Filistinliler ve özellikle Gazzeliler tüm dünyanın önünde bir soykırıma maruz kalıyorlar. Bebekler, çocuklar, kadınlar, yaşlılar ve erkekler… Hayvanlar ve bitkiler… Gazze’deki tüm canlılar İsrail’in soykırımına maruz kalıyor. Bütün bir dünya, Birleşmiş Milletler ve diğer uluslararası örgütler İsrail’e ciddi bir yaptırım uygulayabilmiş değil. Hatta onun bir meşru müdafaa savaşı verdiğini ifade ediyorlar. Buradaki absürt tutumun temelinde yatan, Gazzelilerin hayatlarının İsraillilerin hayatlarına göre uluslararası sistem tarafından “yaşanmaya değmeyen hayatlar” olarak algılanmasıdır. Filistinliler bir devlete sahip olmadıkları gibi bir devletin vatandaşlığına tabi ve onun korucuyu misyonunu da haiz değildirler. Bu nedenle uluslararası sistem onların haklarını insan hakları olarak görmez. Onlar, diğer insanlar gibi Tanrı tarafından yaratılmış insanlar olsalar da İsrail’in varlığının en önemli tehdididir. Hem vatandaş olmamaktan kaynaklı bir dışlanma ile hukukun dışına itilmişlerdir hem de İsrail’e karşı gelmelerinden ötürü öldürülmelerinin bir cezası bulunmamaktadır. Bu istisna halinde Filistinlilerin homo sacer olarak algılandığını ifade edebiliriz.

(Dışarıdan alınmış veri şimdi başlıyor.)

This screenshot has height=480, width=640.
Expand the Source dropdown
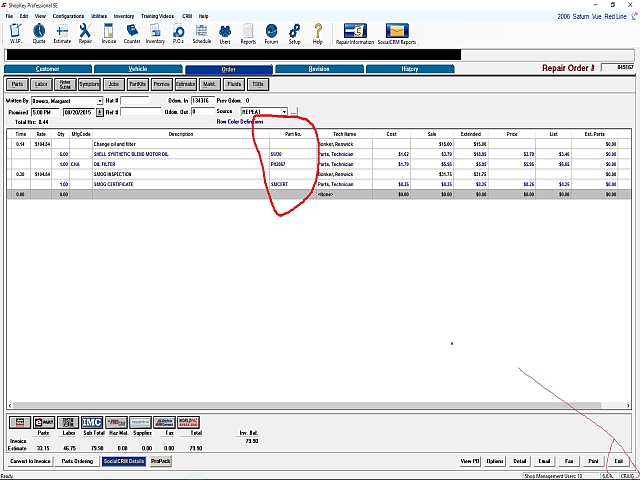(284, 112)
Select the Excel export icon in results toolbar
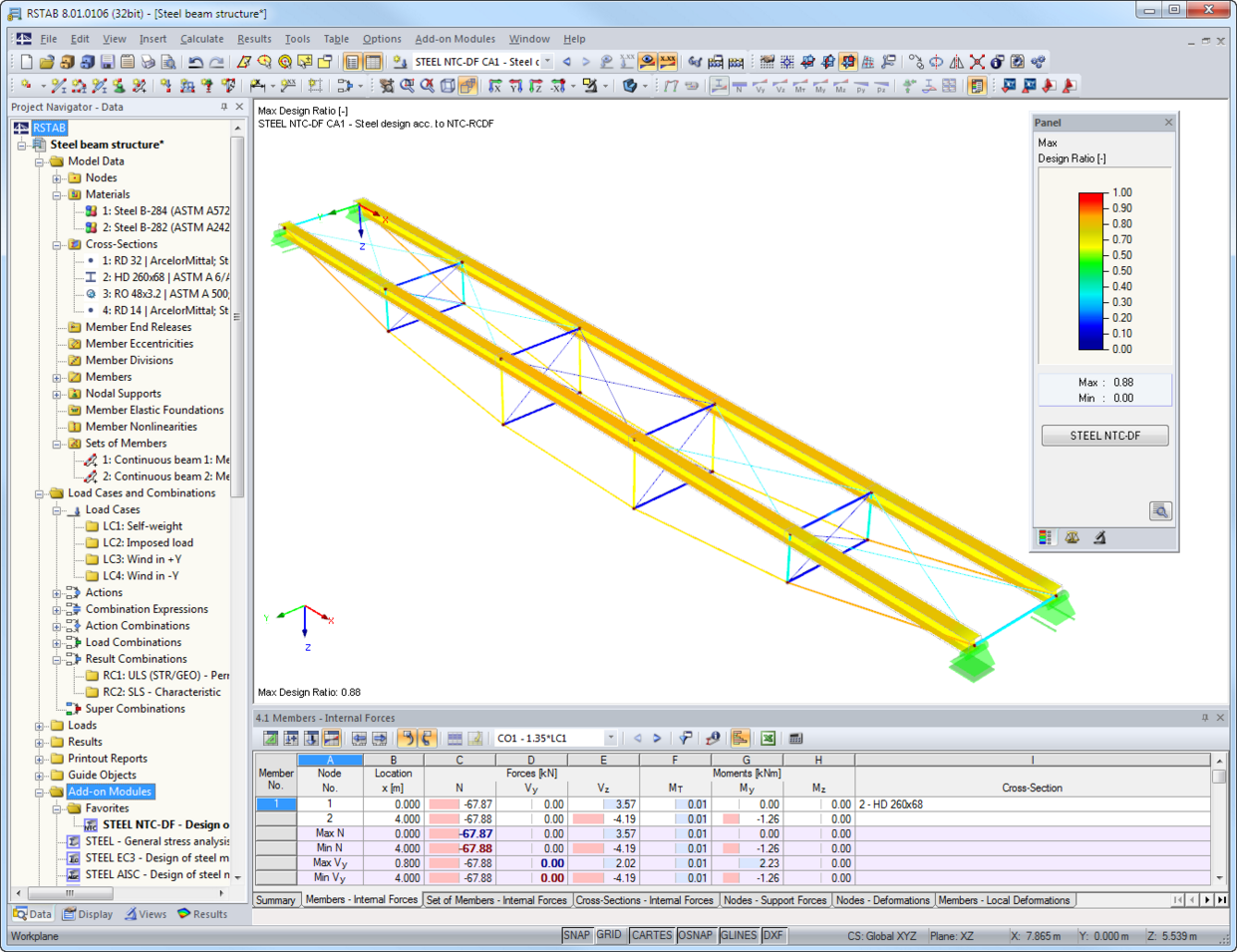 coord(769,739)
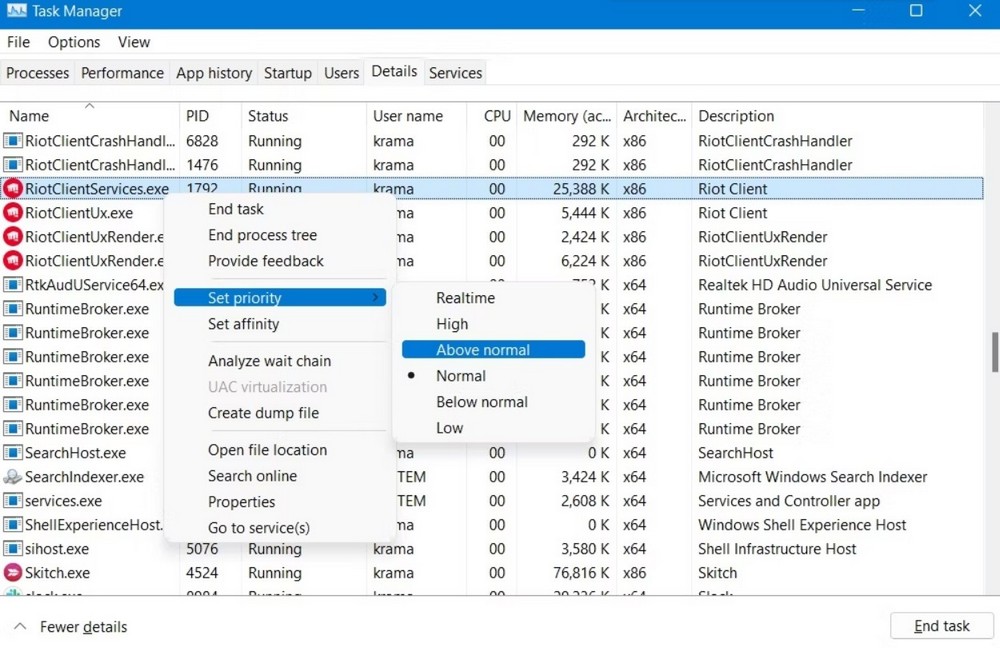Click the RiotClientUx.exe red icon
This screenshot has height=648, width=1000.
coord(13,213)
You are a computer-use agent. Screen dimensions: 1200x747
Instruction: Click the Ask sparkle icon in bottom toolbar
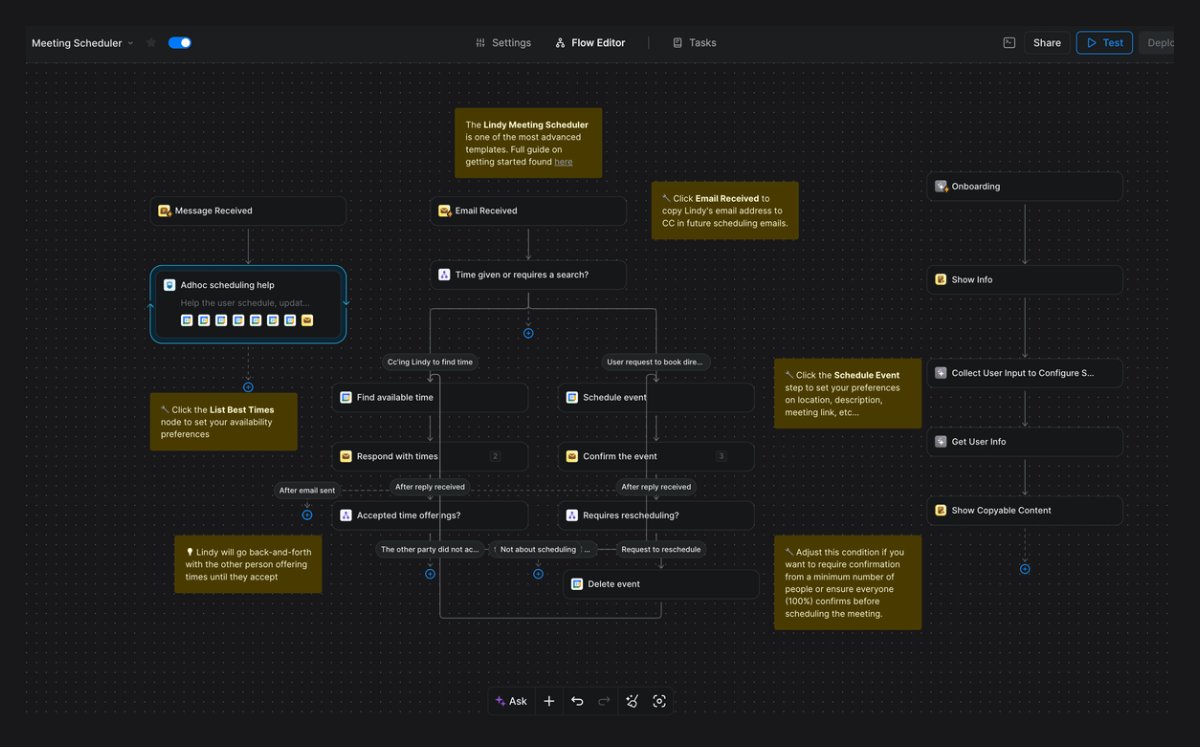pyautogui.click(x=501, y=701)

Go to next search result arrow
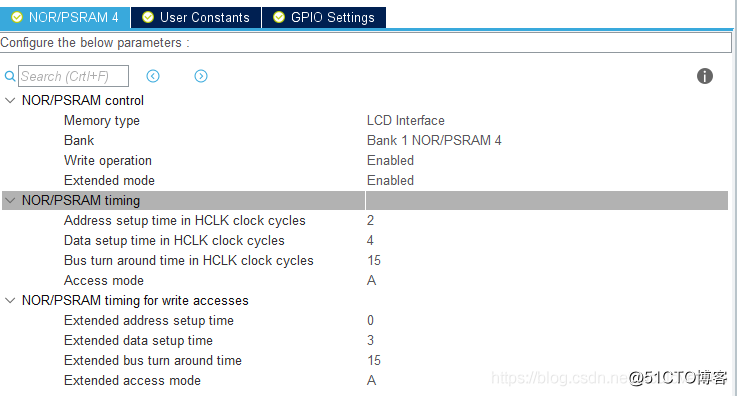tap(201, 76)
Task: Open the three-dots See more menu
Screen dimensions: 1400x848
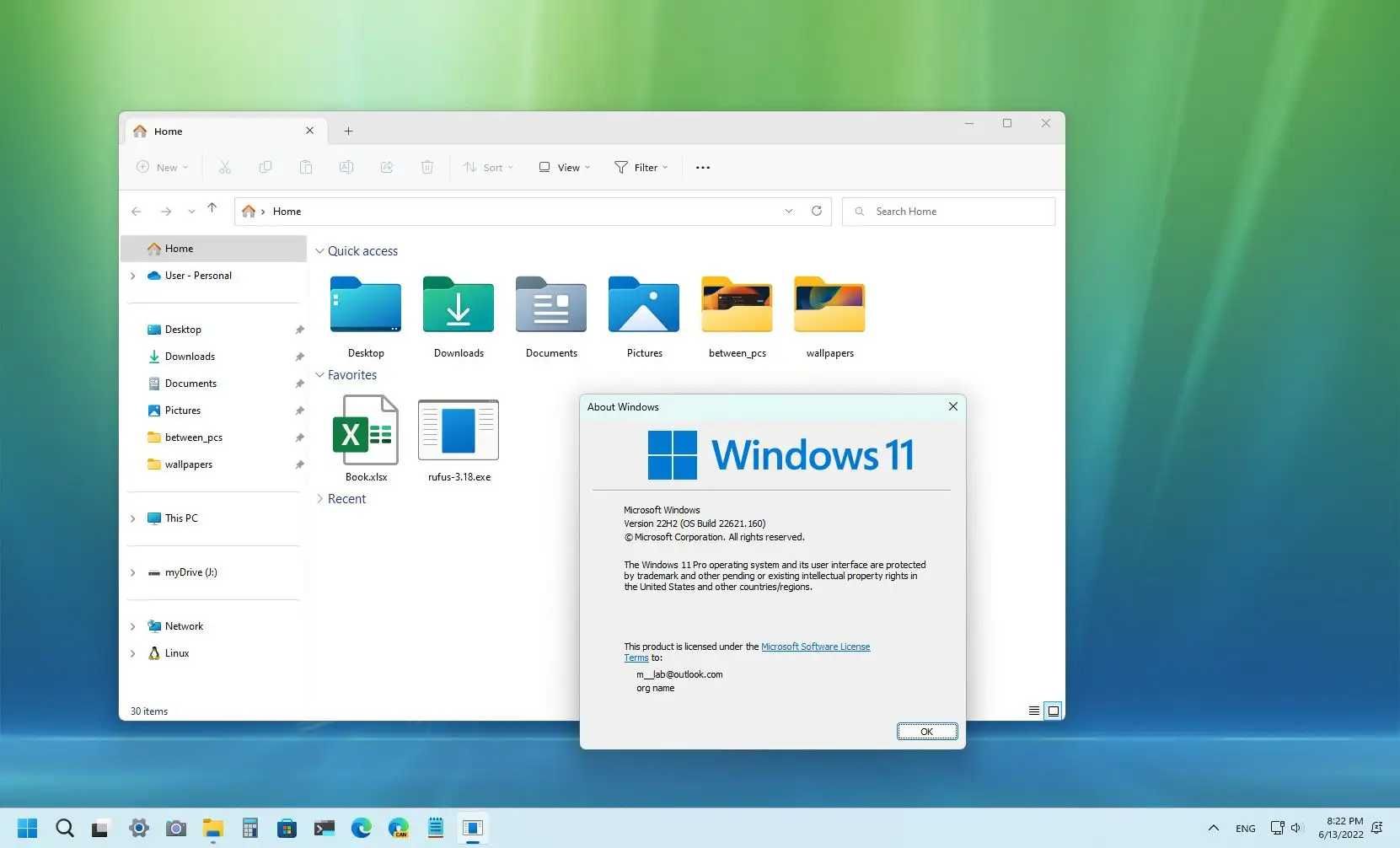Action: tap(703, 167)
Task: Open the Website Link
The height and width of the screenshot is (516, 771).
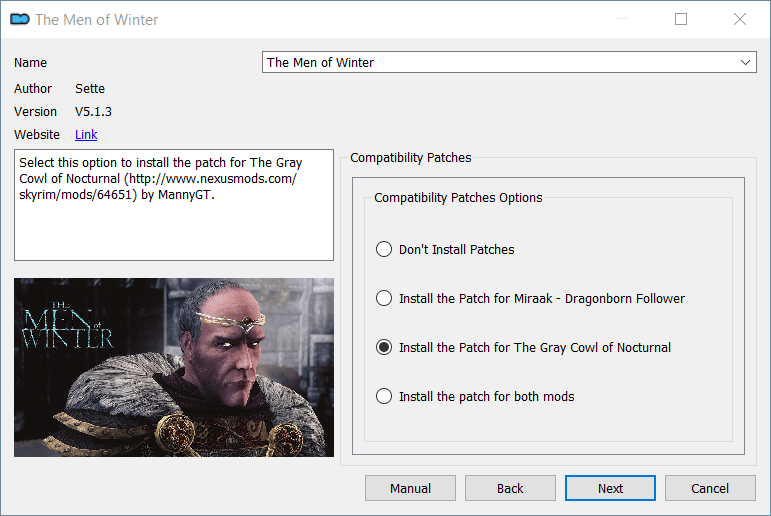Action: [86, 135]
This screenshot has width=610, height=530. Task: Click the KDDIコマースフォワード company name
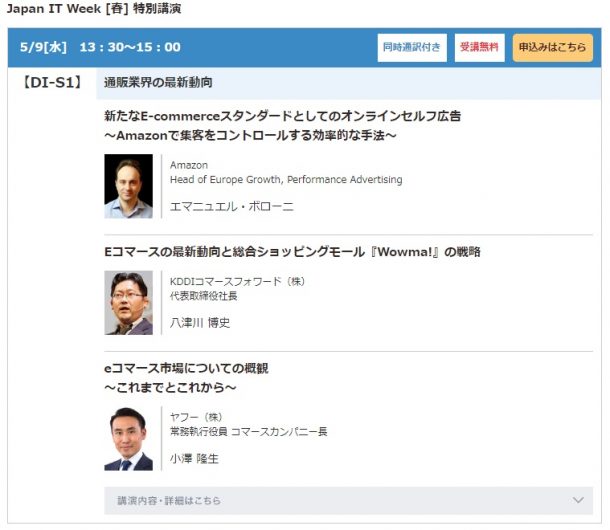pyautogui.click(x=237, y=281)
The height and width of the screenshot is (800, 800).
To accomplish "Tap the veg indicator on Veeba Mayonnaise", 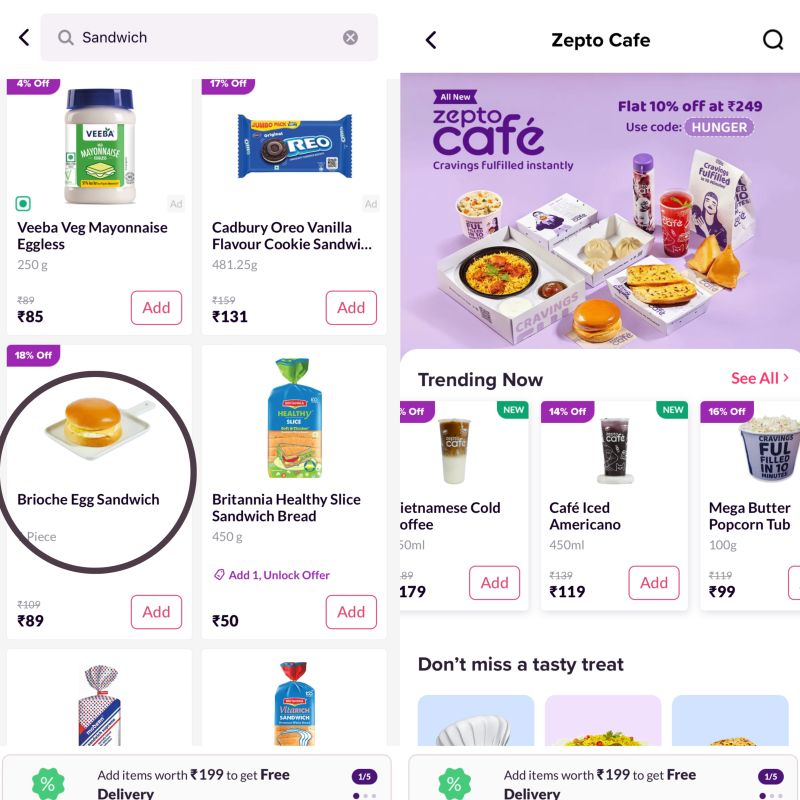I will pos(23,204).
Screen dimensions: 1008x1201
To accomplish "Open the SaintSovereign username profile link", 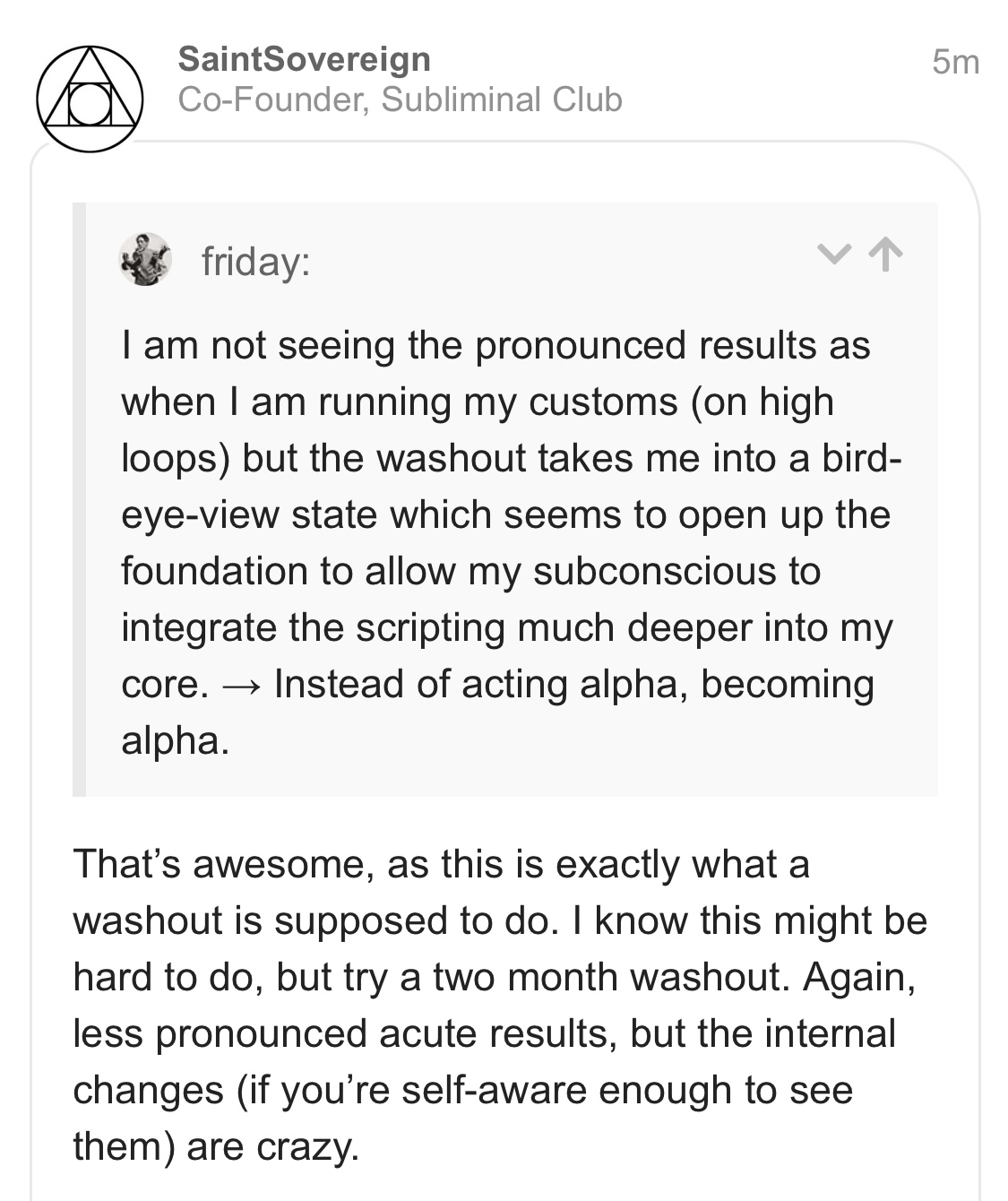I will [x=305, y=59].
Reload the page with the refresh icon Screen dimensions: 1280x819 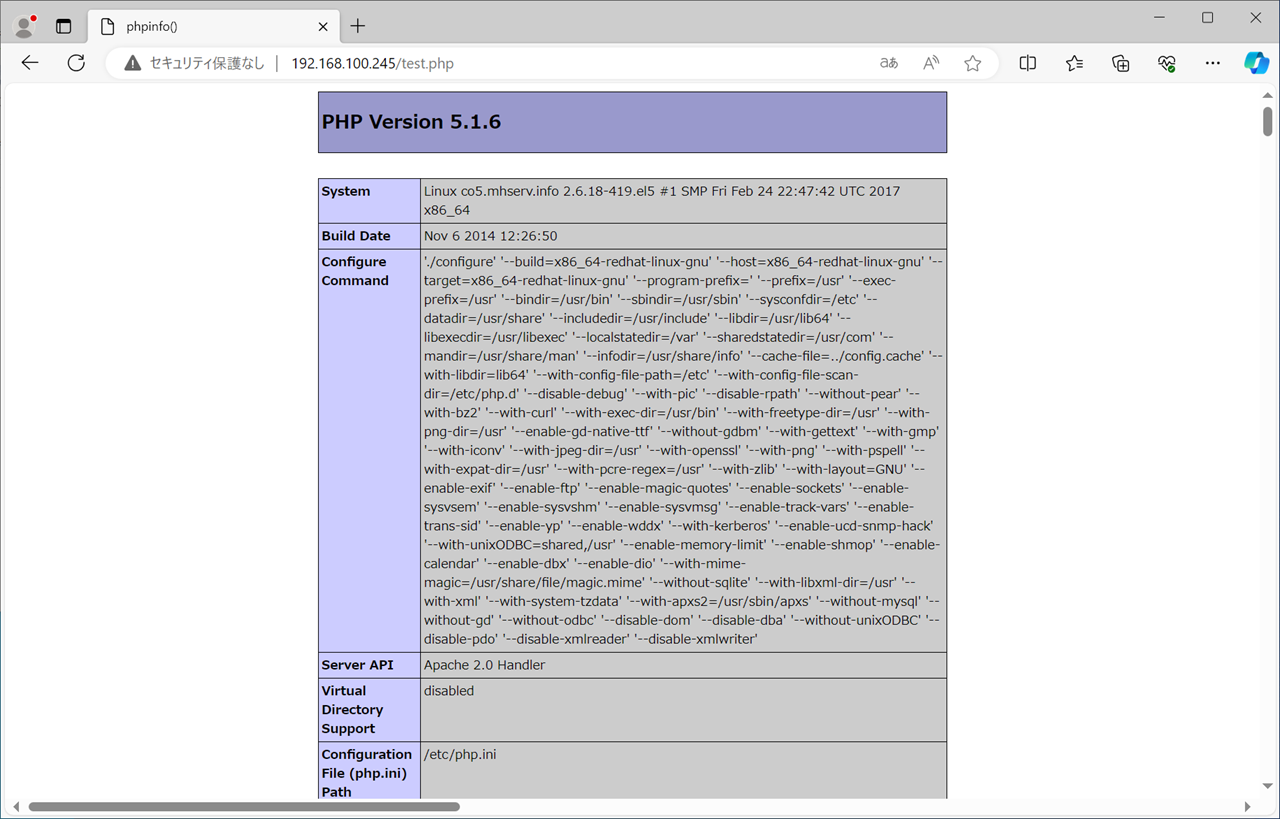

Filistinliler tıpkı homo sacer gibi kurban edilemezler, ancak öldürülmelerinin de bir cezası yoktur. Kurban edilemezler, çünkü kurbanlık bir masumiyet belirtisidir, oysa onlar birçok devlete göre İsrail’e saldırdıkları için suçlulardır. Öldürüldüklerinde de öldüren cezalandırılmaz. Tüm dünyanın şu anda İsrail’e hiçbir yaptırım ve ceza uygulayamaması bunun en somut örneğidir. Filistin’e özgü her simgenin Avrupa’daki birçok ülkede yasaklanması da onların, yani homo sacer’in yasaklı kişi olmasındandır. Batı devletleri, halklarının aksine Filistinlileri homo sacer olarak, İsrail’i ise egemen olarak görüyor. Bu nedenle yaşanan bir istisna hali olarak benimsenerek İsrail’in işlediği bütün savaş suçları görmezden geliniyor ve soykırıma sadece tanıklık ediliyor.
Egemenin yaşama ve ölüme hükmederken yalnızca şiddetten aldığı güce değil normatif güce de ihtiyacı oluyor. Bu nedenle 100 İsrailli doktor meslek ahlakını hiçe sayarak Filistinlilerin öldürülmesi için imza toplayabiliyor. Yaşatılan vahşetin, hukukun askıya alınmasına rağmen kendi kurallarıyla gerçekleşmesi için norm inşa ediliyor.
Tüm dünyadaki vicdanlı insanların örgütlenerek sokaklarda ve sosyal medyada seslerini yükseltmesi aslında egemenler tarafından homo sacer olarak görülen Filistinlilerin “gerçek ve yaşanmaya değer hayatlar” olduğunu anlamaları açısından oldukça etkili. Bu hem İsrail’in ortaya çıkardığı istisna halinin ve soykırımın durdurulması için büyük bir adım hem de Filistinlilerin hayatlarının da en az onlarınki kadar değerli olduğunu gösteriyor.
Söylem; medya ve politika aracılığıyla büyük bir güçle beraber dönüşüyor, hakikat çarpıtılıyor ve tekrar tekrar inşa ediliyor. Hamas’ın 7 Ekim’deki saldırısına karşı verilen mukabele meşru müdafaa olarak isimlendirilirken, 75 yıldır süren bir işgale karşı gerçekleştirilen saldırının da bir meşru müdafaa olduğundan hiç bahsedilmiyor. İnşa edilen söylem, egemenin istisna halini besleyerek Filistinlileri kutsal insan olmaya itip katil İsrail’i egemen sıfatıyla cezasız bırakıyor.